Massachusetts, which was known as the “bluest state” when it came to all levels of government is experiencing shocking change. The Massachusetts Democrat Convention, held in Worcester this past weekend, attracted 3,500 attendees, or shockingly only 400 more than those attending the Massachusetts Republican Convention held in April.(source: Boston Globe). In addition, the Republican Party in Massachusetts has 37 out of 175 state and federal candidates, vying for nine of the 10 Congressional Seats in Mass. It will be the first time many of the Democrat Incumbents have had to actually campaign for their seats, and true to form, they are not sticking their necks out to meet with the general public. In addition, the Globe article reporting on the number of Republican Challengers, noted that:

“The nonpartisan Cook Political Report considers nine of the state’s 10 congressional seats “solid D’’ in its most recent round-up, updated May 24. Only Delahunt’s former seat is labeled a toss-up.”

One problem with the Cook Political Report’s analysis is that the designation of “solid D” is based on past performance and district makeup – that was then, this is now. Polling the voting public might produce a different scenario, and with the sudden interest in constitutions reported on by local district newspapers, by near invisible Congressional Representatives such as Richard Neal, Barney Frank and every representative with the exception of Capuano (who is unchallenged), one can bet there have been internal polls telling them there is a problem in River City. As September and the primary challenges are past (some Representatives such as Barney Frank, face competition from within their own party as well as from the Republican Party), the heat in the kitchen is going to increase. At that point, as it was with the Scott Brown/Martha Coakley Race, one will most likely see national polling take place when it becomes glaringly apparent that all is not well for the Democrats in the State of Massachusetts. Polling on the Brown/Coakley special election was not even a national consideration until three weeks prior to the polls, when Rasmussen jumped in and blew a hole in the Boston Globe Poll giving Coakley a 15 point lead. This was followed by polling from Public Policy Polling, which confirmed Brown was neither down nor out - and still, both the Boston Globe and the Democrats continued to believe - until Brown's 5 point lead held steady from the morning till the final precinct reported.
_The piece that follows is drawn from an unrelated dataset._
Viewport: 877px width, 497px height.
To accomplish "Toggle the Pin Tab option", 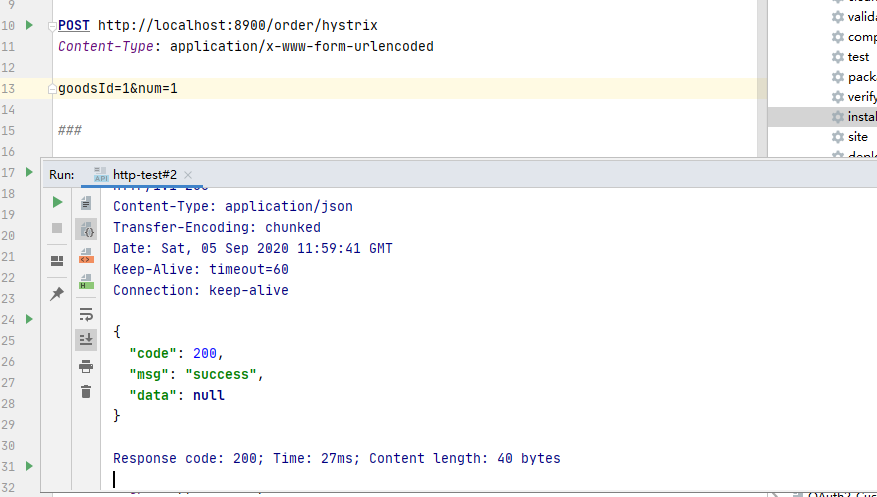I will (57, 294).
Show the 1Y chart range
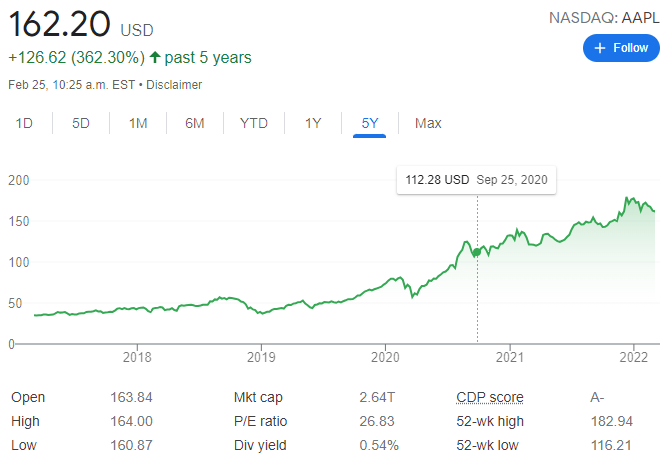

Massachusetts is not an anomaly, with all fifty states in play, in both the House and the Senate, as the administration with a Congress in concert, leads the nation further into debt, while the unemployment figures continue to trend near 10%, with only a point or two variance from month to month. In the last report for the month of May, only 41,000 private sector jobs were created, versus the 400,000 public sector jobs. The nation may not score the highest globally in math and science scores, but it does not take a genius to conclude that 41,000 private sector jobs cannot, in taxes, support 400,000 public sector jobs – ergo, the nation must go deeper in debt.

It is the anxiety that is present and the fear of the current administration and its congressional minions, being unable to fix the problem, (or the gulf oil crisis, which is now being counted in days, reminiscent of the Carter Iran crisis) that is going to translate into a changed political field in 2010 and going forward into 2012. Perhaps it was right to counsel those incumbents to avoid reality, at least for the time being.


Charlie Cook of the Cook Report has taken the time to correct the characterization of the Cook Report's Congressional Surveys used in this blog: Noted: The house editor, David Wasserman, analyzes all of the Congressional races, in fact, there were 25 races rated and updated since April 15th. The individual race analysis is by subscription only. The opinion formed by this blog was based on the “free” information available to the general public. This is not to say that this blog agrees with Mr. Wasserman’s analysis of the Massachusetts Congressional races.